TASK GOAL:
Where the data below contains pictures, omit them; output the rest word for word.

PROVIDED MATERIAL:

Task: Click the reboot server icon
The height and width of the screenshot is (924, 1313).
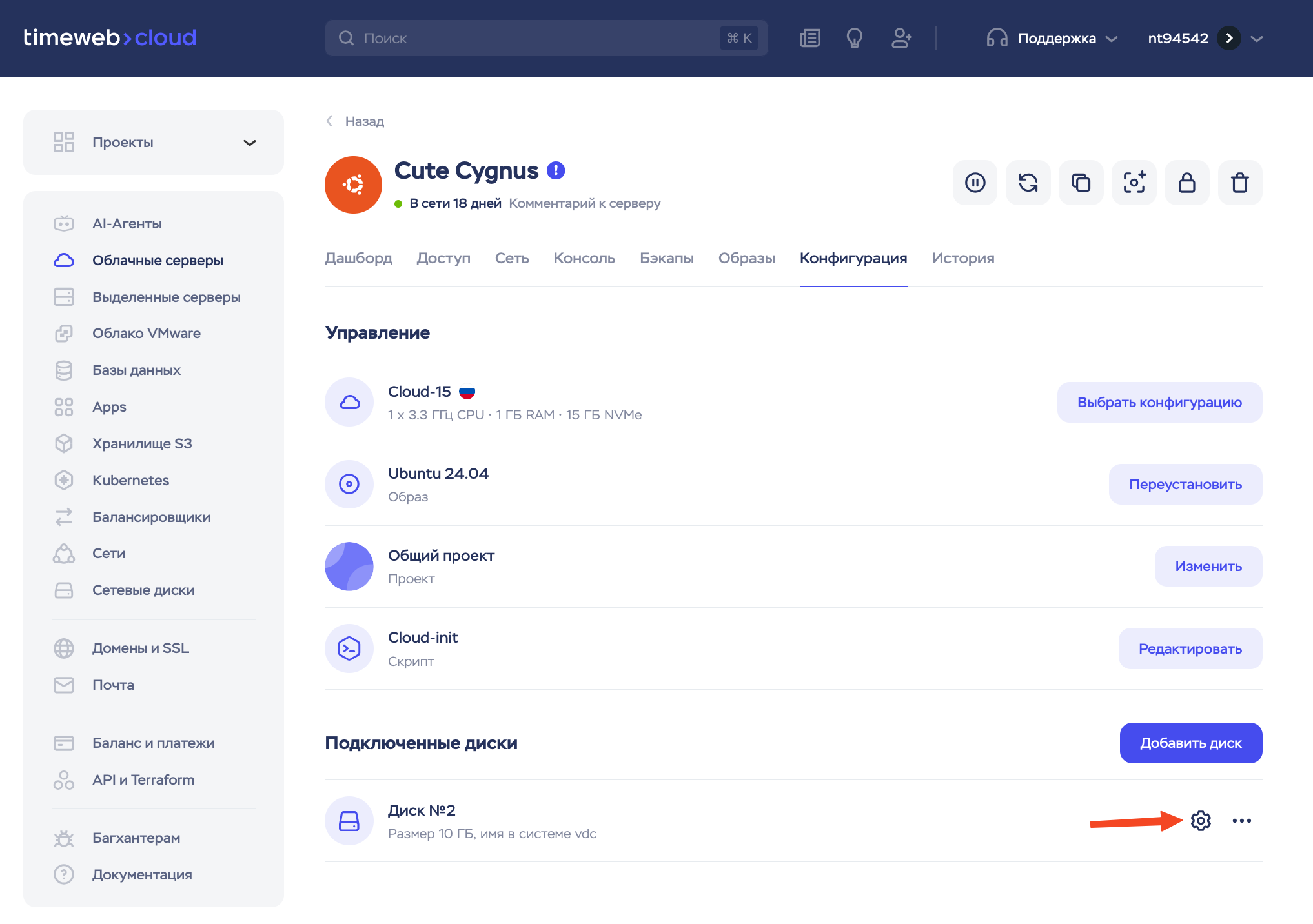Action: click(x=1028, y=183)
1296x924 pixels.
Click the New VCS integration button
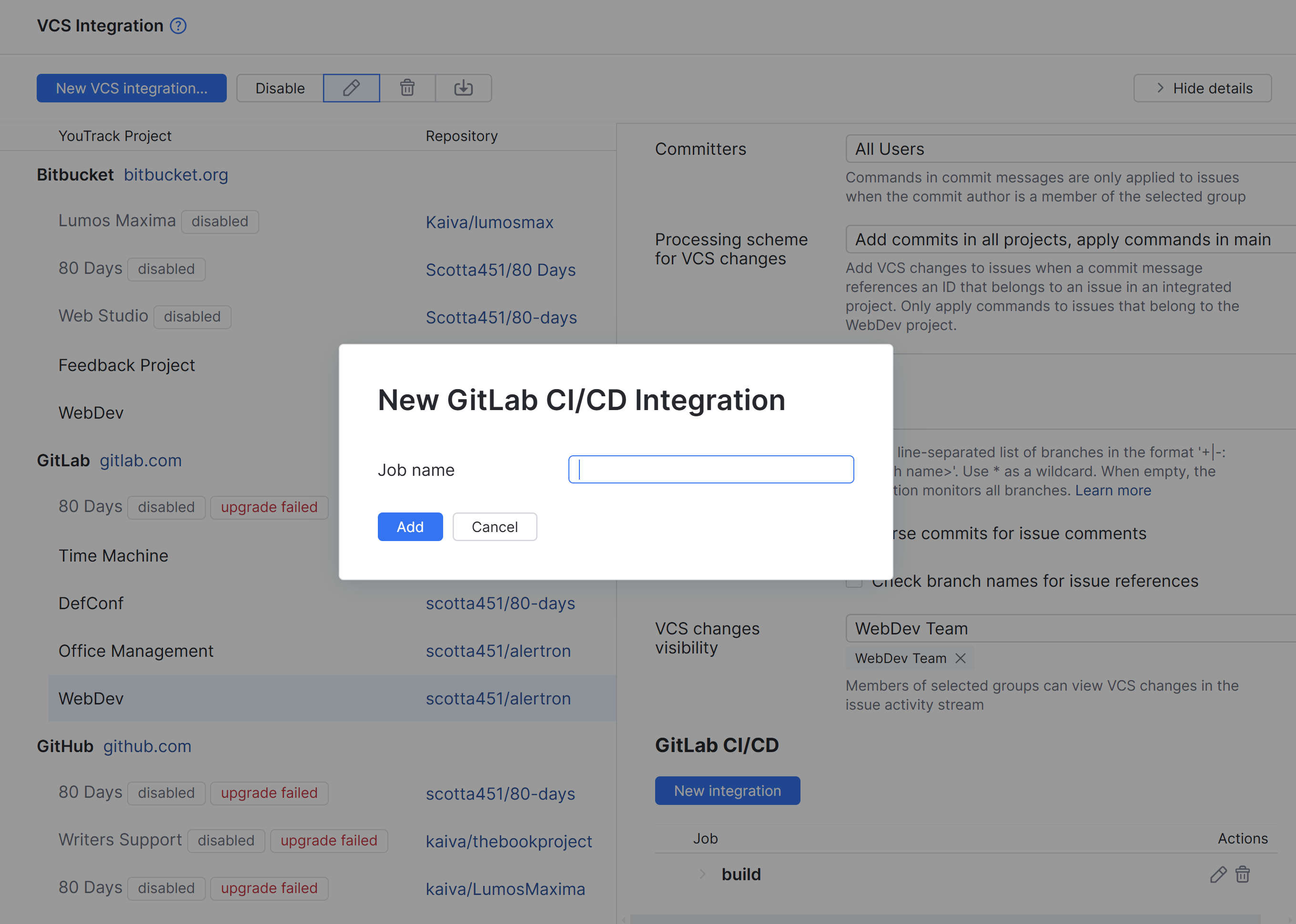coord(132,88)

EXERCISE RESULT:
Task: Click the reboot server icon
The height and width of the screenshot is (924, 1313).
Action: click(x=1028, y=183)
1296x924 pixels.
Click the New VCS integration button
coord(132,88)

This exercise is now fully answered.